▶ _What to produce_
Extract every line in the entries below that contains the word "Click".

▶ _Record extracts_
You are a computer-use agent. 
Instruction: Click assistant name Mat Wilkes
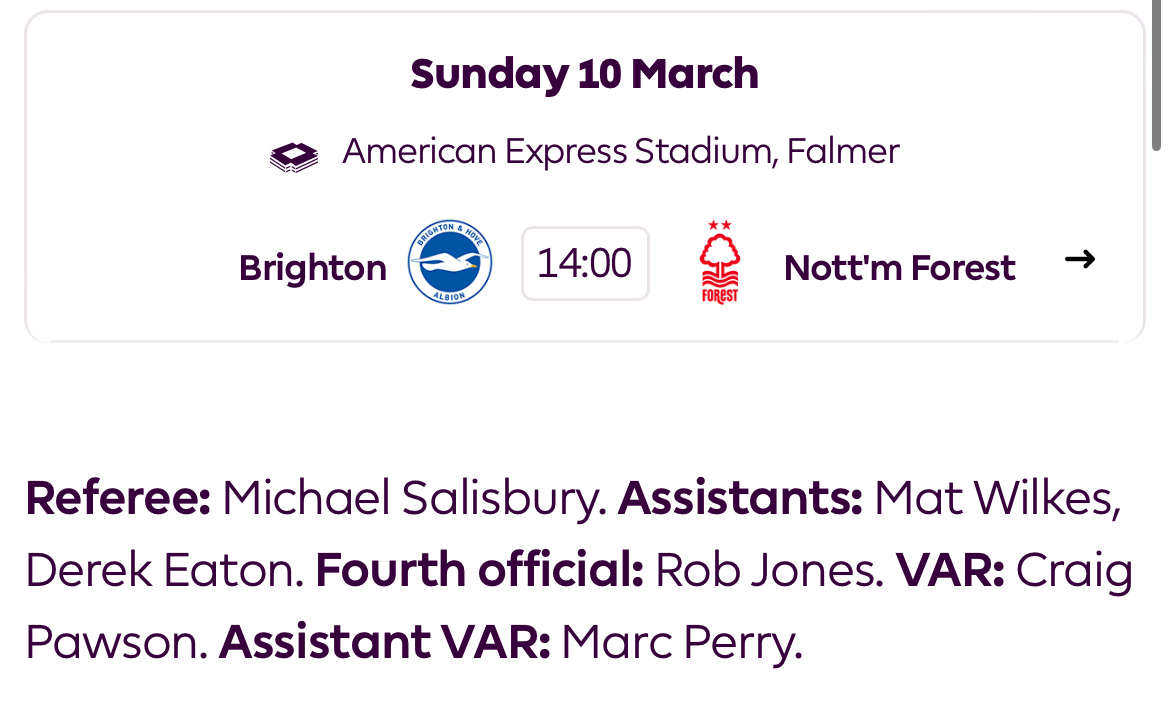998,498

--

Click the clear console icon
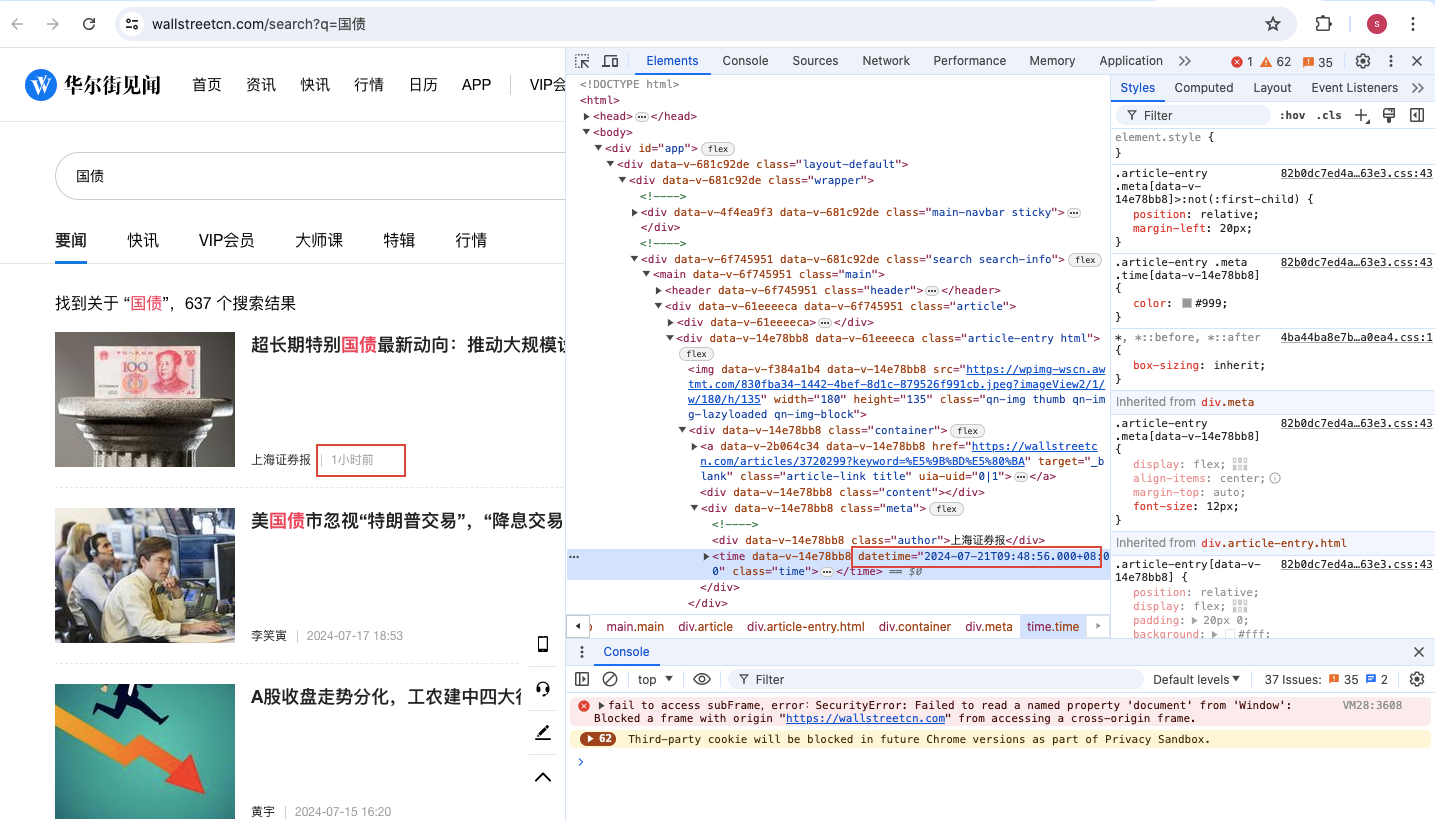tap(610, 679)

▶ _Written response_
Instruction: Click assistant name Mat Wilkes
Click the clear console icon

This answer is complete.